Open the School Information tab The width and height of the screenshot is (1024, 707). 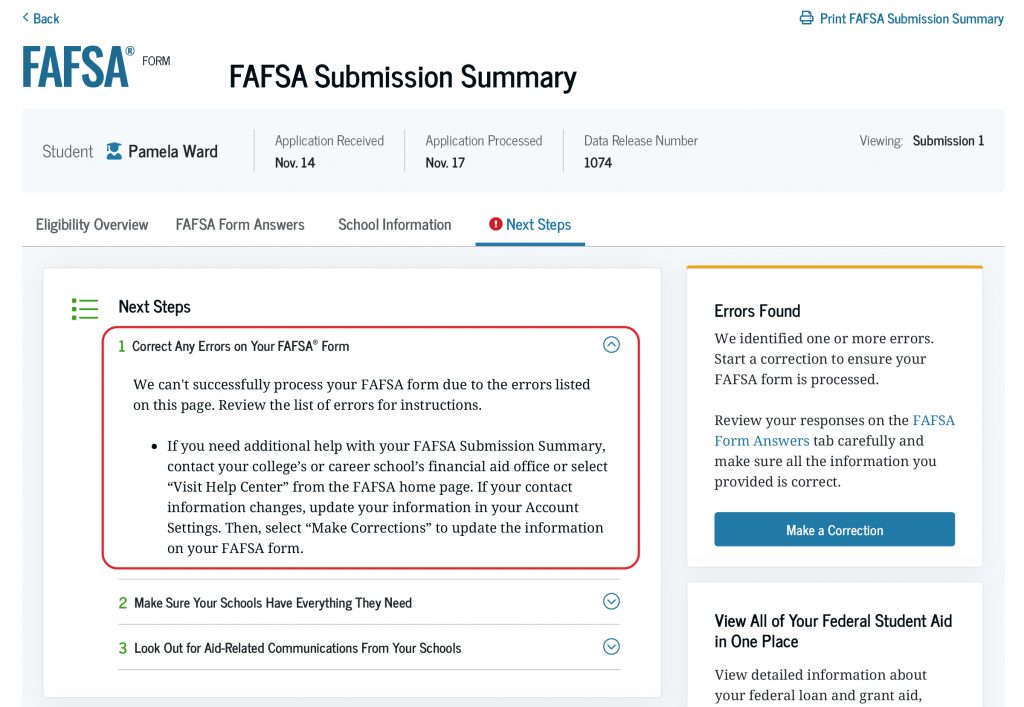click(x=394, y=224)
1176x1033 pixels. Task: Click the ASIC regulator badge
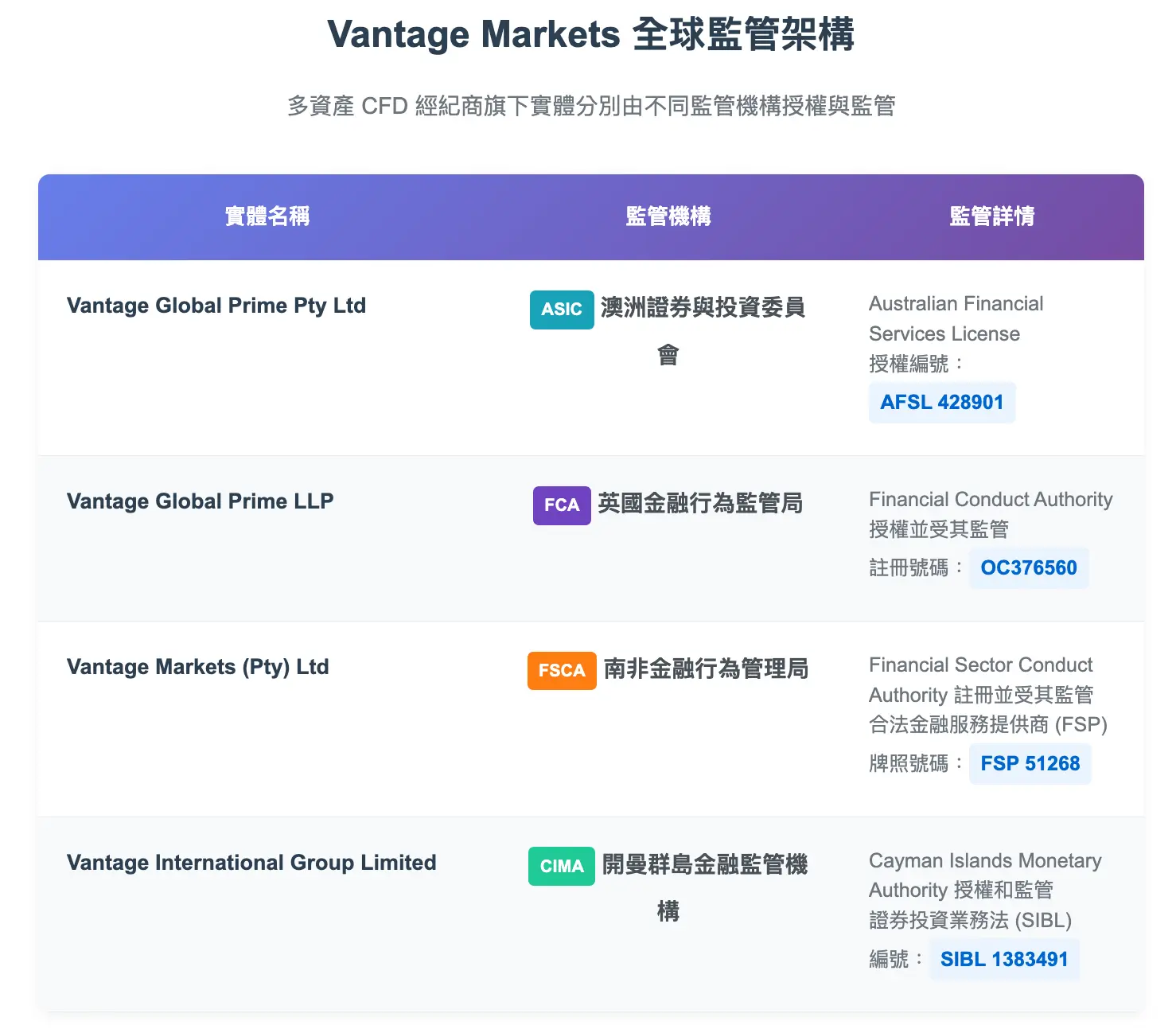coord(562,310)
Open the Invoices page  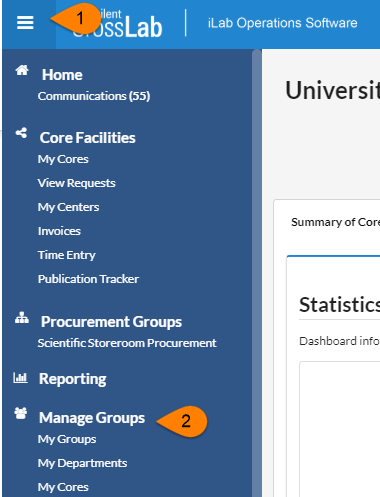point(59,231)
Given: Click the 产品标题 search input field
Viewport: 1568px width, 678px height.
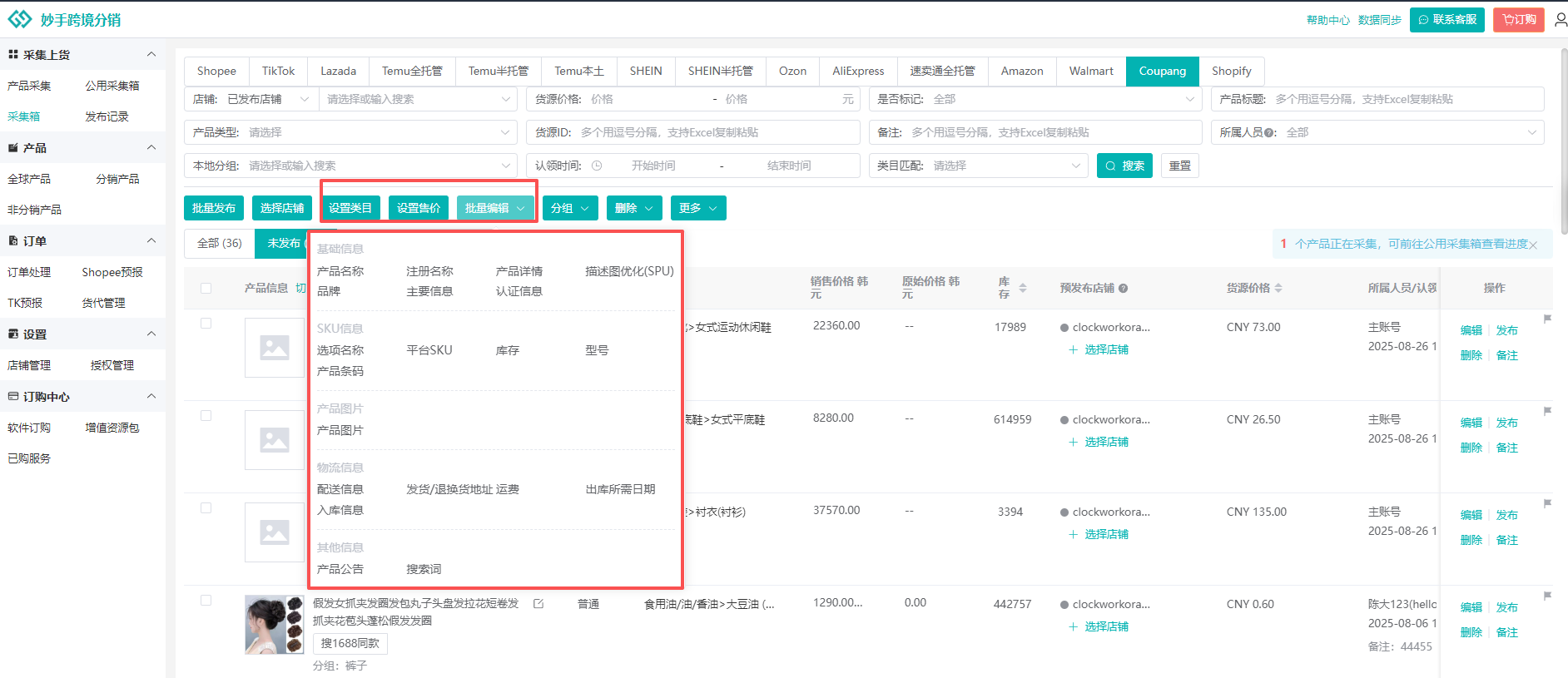Looking at the screenshot, I should coord(1406,99).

REQUIRED TASK: Please retype, word for word, the part of the data above that opens with the line containing "Given: Click the 产品标题 search input field" and continues through the last line of the data, leaving out the pictures.

RESPONSE TO THE EXERCISE:
Given: Click the 产品标题 search input field
Viewport: 1568px width, 678px height.
Looking at the screenshot, I should coord(1406,99).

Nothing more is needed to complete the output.